WHAT TO WORK ON:
When you repeat the material, keep each line exact and omit the pictures.

ENTRIES SHOWN:

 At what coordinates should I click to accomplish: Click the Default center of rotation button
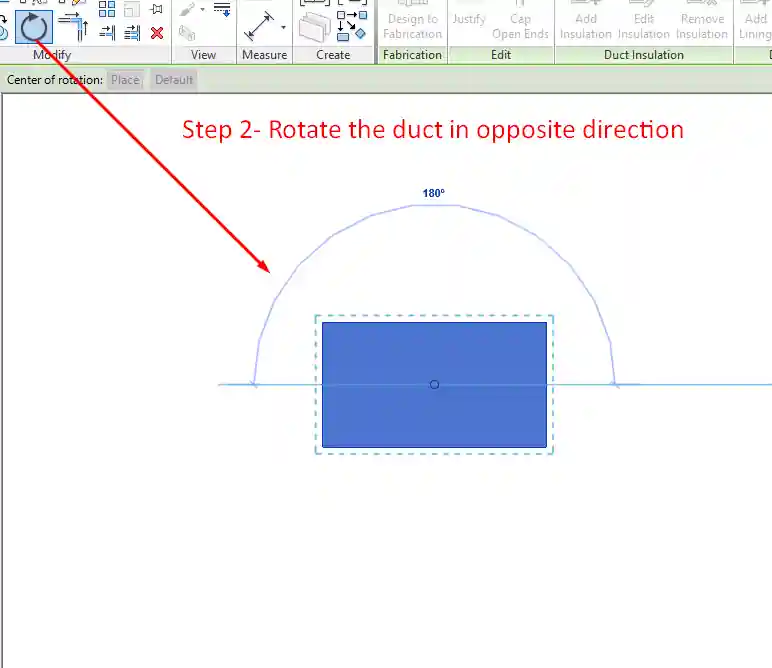coord(174,80)
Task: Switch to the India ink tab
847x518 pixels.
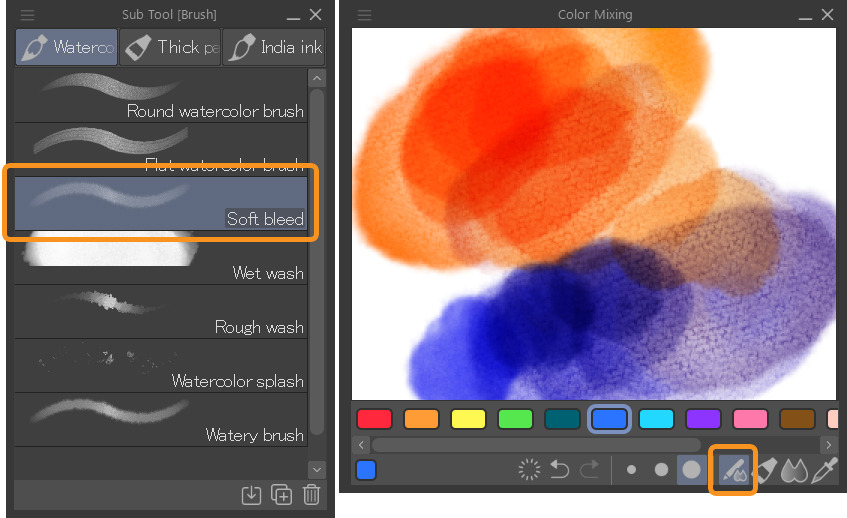Action: [274, 47]
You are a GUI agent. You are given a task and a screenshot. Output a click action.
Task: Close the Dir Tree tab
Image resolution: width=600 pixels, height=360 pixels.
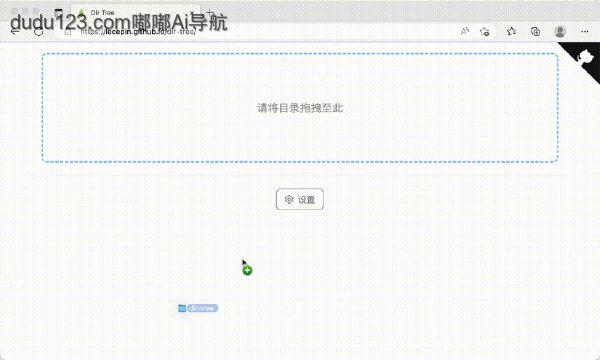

ANSWER TO THE PROBLEM:
 At what coordinates should I click to accomplish: Click the Default center of rotation button
coord(174,80)
Task: Switch to the India ink tab
847x518 pixels.
Action: [274, 47]
You are a GUI agent. You are given a task and a screenshot. Output a click action.
Task: Close the Dir Tree tab
Image resolution: width=600 pixels, height=360 pixels.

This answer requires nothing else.